Hanno votato tutti i 69 deputati presenti in aula. L’unico assente è il deputato autonomista Giuseppe Gennuso, colpito da un grave lutto.

Al secondo posto la capogruppo Udc Margherita La Rocca Ruvolo, votata in massa dal M5S.

L’elezione di Miccichè è stata salutata da un lungo applauso.

I DUE DEPUTATI DI SICILIA FUTURA VOTANO PER MICCICHE’

PD: QUATTRO UTILI IDIOTI CON QUATTRO INUTILI VOTI PER MICCICHE’

cracol«Ci sono stati quattro “utili idioti” nel Pd, quattro voti inutili.
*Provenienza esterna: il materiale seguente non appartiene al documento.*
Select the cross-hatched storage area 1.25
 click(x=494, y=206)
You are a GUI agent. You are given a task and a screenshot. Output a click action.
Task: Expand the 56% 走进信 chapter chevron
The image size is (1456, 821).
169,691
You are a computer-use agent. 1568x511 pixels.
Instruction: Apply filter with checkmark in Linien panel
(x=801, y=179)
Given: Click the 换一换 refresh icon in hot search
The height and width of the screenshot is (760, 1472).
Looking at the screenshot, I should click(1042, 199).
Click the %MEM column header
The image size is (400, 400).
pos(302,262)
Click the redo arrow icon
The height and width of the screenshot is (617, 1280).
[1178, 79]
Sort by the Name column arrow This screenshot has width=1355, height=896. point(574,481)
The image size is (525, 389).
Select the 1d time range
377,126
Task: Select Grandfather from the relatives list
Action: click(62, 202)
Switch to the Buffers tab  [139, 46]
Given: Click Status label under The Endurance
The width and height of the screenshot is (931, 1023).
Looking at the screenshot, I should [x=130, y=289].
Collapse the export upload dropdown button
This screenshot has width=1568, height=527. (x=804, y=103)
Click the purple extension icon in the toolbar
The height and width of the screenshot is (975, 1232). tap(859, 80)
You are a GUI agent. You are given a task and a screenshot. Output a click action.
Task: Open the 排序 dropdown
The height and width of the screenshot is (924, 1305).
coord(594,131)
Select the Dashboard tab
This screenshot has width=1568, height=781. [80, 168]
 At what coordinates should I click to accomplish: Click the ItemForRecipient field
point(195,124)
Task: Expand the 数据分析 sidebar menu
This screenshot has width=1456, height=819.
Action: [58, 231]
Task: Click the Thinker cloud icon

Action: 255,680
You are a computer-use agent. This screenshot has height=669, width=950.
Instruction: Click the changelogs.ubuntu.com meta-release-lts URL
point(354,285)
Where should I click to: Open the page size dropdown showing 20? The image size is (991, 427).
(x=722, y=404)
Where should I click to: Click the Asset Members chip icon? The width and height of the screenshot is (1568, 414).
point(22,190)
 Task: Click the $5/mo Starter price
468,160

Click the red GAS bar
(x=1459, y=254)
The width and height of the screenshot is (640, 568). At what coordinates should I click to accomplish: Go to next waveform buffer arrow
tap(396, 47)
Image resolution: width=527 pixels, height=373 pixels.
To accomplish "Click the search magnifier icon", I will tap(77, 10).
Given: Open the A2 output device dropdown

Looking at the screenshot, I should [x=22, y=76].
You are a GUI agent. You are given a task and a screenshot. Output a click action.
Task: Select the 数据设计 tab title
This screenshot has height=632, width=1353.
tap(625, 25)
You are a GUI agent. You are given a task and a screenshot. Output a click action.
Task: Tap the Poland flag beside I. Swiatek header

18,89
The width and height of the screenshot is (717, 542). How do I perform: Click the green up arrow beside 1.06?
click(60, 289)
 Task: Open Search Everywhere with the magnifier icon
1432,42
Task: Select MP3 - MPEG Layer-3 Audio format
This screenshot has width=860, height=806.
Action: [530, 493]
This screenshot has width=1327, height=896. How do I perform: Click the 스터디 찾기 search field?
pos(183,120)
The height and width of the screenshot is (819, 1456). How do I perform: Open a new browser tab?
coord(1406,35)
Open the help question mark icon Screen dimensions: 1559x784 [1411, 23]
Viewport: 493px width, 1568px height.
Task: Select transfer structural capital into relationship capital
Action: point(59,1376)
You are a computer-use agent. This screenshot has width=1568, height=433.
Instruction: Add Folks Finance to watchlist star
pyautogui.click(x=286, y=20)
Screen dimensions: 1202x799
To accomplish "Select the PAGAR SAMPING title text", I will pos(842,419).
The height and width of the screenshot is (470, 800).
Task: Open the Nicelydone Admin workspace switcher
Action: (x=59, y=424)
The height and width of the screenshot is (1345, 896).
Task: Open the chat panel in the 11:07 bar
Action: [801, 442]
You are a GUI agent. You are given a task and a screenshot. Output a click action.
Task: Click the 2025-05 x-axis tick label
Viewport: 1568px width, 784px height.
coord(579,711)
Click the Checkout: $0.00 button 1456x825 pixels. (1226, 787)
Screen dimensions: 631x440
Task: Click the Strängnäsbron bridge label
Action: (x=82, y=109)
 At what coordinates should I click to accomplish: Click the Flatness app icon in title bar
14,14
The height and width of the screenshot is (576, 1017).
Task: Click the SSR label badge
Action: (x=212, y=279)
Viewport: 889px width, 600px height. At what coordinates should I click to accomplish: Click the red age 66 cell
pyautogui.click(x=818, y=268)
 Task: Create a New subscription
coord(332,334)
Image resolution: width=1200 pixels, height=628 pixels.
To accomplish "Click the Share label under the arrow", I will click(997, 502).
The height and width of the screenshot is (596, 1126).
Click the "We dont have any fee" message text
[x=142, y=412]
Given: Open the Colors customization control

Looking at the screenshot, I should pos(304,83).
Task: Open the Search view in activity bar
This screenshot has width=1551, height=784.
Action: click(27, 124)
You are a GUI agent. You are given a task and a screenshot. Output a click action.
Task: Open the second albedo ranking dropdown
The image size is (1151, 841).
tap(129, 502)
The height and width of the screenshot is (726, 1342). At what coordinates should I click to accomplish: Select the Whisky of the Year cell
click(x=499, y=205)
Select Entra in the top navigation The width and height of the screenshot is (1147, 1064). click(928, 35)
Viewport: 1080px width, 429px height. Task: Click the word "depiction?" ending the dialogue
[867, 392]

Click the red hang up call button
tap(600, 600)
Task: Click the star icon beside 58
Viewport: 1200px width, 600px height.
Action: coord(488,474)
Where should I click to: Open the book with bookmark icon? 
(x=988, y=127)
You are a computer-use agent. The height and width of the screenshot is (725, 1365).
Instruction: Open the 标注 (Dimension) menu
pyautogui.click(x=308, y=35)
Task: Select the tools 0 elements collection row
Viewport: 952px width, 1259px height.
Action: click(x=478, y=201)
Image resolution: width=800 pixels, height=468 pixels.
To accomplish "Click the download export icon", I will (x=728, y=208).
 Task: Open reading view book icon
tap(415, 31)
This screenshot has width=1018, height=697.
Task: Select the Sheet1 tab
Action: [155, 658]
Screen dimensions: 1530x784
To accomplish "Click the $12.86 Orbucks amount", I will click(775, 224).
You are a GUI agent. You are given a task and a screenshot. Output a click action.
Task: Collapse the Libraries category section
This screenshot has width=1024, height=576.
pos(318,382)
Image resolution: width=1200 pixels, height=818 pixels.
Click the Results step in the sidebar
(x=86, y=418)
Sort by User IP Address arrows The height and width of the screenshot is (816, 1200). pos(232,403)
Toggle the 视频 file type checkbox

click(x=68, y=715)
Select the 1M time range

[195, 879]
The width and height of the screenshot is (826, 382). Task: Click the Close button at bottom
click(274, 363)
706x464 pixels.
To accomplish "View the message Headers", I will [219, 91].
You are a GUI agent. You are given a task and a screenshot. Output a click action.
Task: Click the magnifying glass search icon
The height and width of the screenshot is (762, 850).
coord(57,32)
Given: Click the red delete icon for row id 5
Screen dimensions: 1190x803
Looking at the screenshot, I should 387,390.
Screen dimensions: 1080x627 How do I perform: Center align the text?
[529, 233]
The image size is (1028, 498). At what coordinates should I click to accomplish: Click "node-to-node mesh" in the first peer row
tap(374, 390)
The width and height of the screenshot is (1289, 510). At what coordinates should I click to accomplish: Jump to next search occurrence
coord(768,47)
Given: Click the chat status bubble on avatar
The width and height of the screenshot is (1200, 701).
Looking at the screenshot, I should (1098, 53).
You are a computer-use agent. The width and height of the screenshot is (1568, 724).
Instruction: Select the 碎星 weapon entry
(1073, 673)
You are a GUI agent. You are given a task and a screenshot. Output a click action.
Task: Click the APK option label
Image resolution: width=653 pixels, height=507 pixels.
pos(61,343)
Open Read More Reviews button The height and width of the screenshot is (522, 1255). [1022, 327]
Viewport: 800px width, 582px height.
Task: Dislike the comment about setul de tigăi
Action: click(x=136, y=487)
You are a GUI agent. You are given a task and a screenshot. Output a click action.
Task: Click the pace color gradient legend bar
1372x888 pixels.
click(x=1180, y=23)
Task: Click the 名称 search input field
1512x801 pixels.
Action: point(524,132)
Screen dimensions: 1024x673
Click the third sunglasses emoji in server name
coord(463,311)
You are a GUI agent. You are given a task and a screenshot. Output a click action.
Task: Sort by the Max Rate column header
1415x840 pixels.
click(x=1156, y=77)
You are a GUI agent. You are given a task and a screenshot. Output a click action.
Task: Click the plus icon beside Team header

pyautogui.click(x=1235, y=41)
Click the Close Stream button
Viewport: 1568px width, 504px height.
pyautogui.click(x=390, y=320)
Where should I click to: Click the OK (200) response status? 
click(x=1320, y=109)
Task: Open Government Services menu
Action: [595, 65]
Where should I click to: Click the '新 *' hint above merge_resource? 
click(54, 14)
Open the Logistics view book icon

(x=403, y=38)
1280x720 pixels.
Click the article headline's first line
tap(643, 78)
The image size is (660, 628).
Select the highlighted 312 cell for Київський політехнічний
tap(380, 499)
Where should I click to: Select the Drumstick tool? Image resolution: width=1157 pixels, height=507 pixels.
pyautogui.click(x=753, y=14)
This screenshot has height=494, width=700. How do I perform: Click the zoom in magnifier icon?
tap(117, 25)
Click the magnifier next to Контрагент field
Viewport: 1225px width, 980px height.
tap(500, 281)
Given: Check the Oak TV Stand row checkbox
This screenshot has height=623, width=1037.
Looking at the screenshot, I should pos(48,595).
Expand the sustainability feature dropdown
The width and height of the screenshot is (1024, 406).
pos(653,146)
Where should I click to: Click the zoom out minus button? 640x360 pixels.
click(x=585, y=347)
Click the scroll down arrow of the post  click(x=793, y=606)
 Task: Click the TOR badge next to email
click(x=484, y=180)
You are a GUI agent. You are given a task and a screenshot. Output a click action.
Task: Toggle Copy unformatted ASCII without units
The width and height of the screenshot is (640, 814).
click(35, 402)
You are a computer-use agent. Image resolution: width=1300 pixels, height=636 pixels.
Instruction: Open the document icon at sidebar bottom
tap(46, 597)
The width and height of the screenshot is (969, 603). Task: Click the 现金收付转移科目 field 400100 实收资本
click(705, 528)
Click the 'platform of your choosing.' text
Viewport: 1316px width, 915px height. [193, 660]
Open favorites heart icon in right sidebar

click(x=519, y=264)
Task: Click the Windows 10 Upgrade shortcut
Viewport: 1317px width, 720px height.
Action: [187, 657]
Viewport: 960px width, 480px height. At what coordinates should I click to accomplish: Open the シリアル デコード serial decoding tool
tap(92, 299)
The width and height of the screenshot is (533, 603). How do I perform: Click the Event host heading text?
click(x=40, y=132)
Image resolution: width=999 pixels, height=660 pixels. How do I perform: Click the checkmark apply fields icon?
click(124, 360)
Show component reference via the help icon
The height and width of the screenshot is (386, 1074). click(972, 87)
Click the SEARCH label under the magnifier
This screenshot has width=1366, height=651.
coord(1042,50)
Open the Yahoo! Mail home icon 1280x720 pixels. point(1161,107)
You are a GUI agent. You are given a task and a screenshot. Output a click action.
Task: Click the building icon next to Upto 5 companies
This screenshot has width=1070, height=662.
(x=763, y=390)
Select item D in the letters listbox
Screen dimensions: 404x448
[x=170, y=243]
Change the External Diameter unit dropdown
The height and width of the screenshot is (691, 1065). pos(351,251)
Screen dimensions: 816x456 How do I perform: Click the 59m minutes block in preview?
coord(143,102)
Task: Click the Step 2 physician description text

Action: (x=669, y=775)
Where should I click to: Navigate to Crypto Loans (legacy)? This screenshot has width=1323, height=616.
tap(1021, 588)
Evidentemente qualcuno ha voluto fare il soccorritore di un vincitore preventivo ma alla fine questi quattro voti sono stati inutili, perché Micciché sarebbe riuscito a vincere lo stesso”. Sono le parole di Antonello Cracolici, subito dopo l’elezione di Gianfranco Miccichè a Presidente Ars.

«I conti si fanno in fretta, il Pd ha 11 deputati e il nostro candidato ha raccolto 7 voti: ci sono stati 4 utili idioti. Mi spiace e sono amareggiato per quello che è successo, qualcuno ha voluto fare il soccorritore di un  vincitore preventivo che ce l’ha fatta comunque a prescindere da questi voti che evidentemente sono stati ininfluenti ai fini dell’elezione di Gianfranco Miccichè».

Il candidato «di bandiera» del Pd era il parlamentare dem Nello Di Pasquale, che ha ricevuto sette voti, a fronte degli 11 deputati dem.

«Prendiamo atto – ha concluso Cracolici – anche alla luce del voto dei deputati di Sicilia Futura che il centrosinistra non ha tenuto la barra».